Add CatalogStream Interface by dougbrn · Pull Request #1246 · astronomy-commons/lsdb

dougbrn · 2026-02-05T18:53:54Z

Closes #1042. Generally pretty open on a lot of the design decisions, naming, etc here. I didn't attempt the pytorch integration mentioned in the issue, happy to discuss more about that!

codecov · 2026-02-05T18:58:40Z

Codecov Report

❌ Patch coverage is 97.22222% with 2 lines in your changes missing coverage. Please review.
✅ Project coverage is 96.67%. Comparing base (b1f2780) to head (5954018).
⚠️ Report is 25 commits behind head on main.

Files with missing lines	Patch %	Lines
src/lsdb/streams/catalog_streams.py	97.18%	2 Missing ⚠️

Additional details and impacted files

@@            Coverage Diff             @@
##             main    #1246      +/-   ##
==========================================
+ Coverage   96.66%   96.67%   +0.01%     
==========================================
  Files          46       48       +2     
  Lines        2877     2949      +72     
==========================================
+ Hits         2781     2851      +70     
- Misses         96       98       +2

☔ View full report in Codecov by Sentry.
📢 Have feedback on the report? Share it here.

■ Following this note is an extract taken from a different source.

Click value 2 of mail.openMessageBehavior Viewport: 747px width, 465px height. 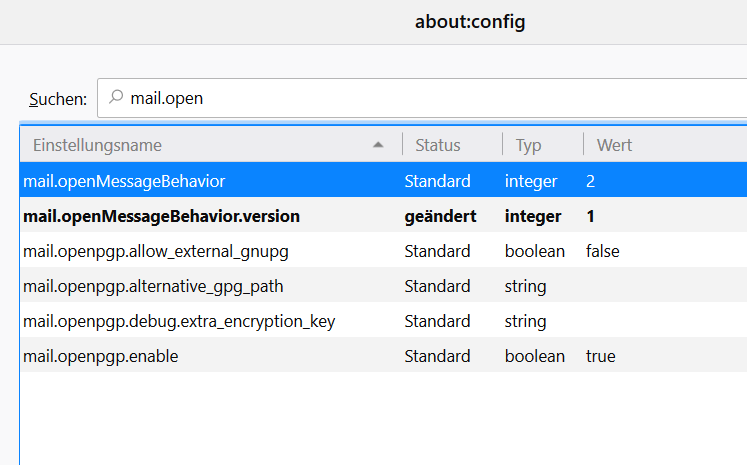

🚀 New features to boost your workflow:

❄️ Test Analytics: Detect flaky tests, report on failures, and find test suite problems.

github-actions · 2026-02-05T19:05:18Z

Before [`b1f2780`]	After [`c09cf7a`]	Ratio	Benchmark (Parameter)
178±1ms	188±5ms	1.05	benchmarks.time_open_many_columns_list
51.2±1ms	53.6±0.6ms	1.05	benchmarks.time_polygon_search
107±6ms	110±2ms	1.03	benchmarks.time_kdtree_crossmatch
7.00±0.05s	7.16±0.09s	1.02	benchmarks.time_create_large_catalog
396±8ms	403±7ms	1.02	benchmarks.time_open_many_columns_default
30.9±0.7ms	31.1±0.5ms	1.01	benchmarks.time_box_filter_on_partition
1.06±0.02s	1.06±0.01s	1	benchmarks.time_create_midsize_catalog
8.47±0.01s	8.44±0.03s	1	benchmarks.time_lazy_crossmatch_many_columns_all_suffixes
8.52±0.01s	8.55±0.05s	1	benchmarks.time_lazy_crossmatch_many_columns_overlapping_suffixes
3.90±0.03s	3.90±0.03s	1	benchmarks.time_open_many_columns_all

Click here to view all benchmarks.

…lsdb into data_iterator

hombit

I have a few overall design questions

Maybe we should implement an iterator and iterable separately, so the iterable object may be reused.
I'm not sure if there is a good use case for non-None iter_limit > 1: we could get row duplicates with it even in a single batch, which is not the case for 1 and None. I believe that for most ML approaches iter_limit = 1 and iter_limit = None are enough, and if people would like to do multiple epochs, they would reuse an iterable object n times.
I understand that it may be out of scope and looks more like a Dask feature request, but I think we should also support anything a user can get from a Catalog object, including a Dask series they can get with ['column'] or .map_partitions.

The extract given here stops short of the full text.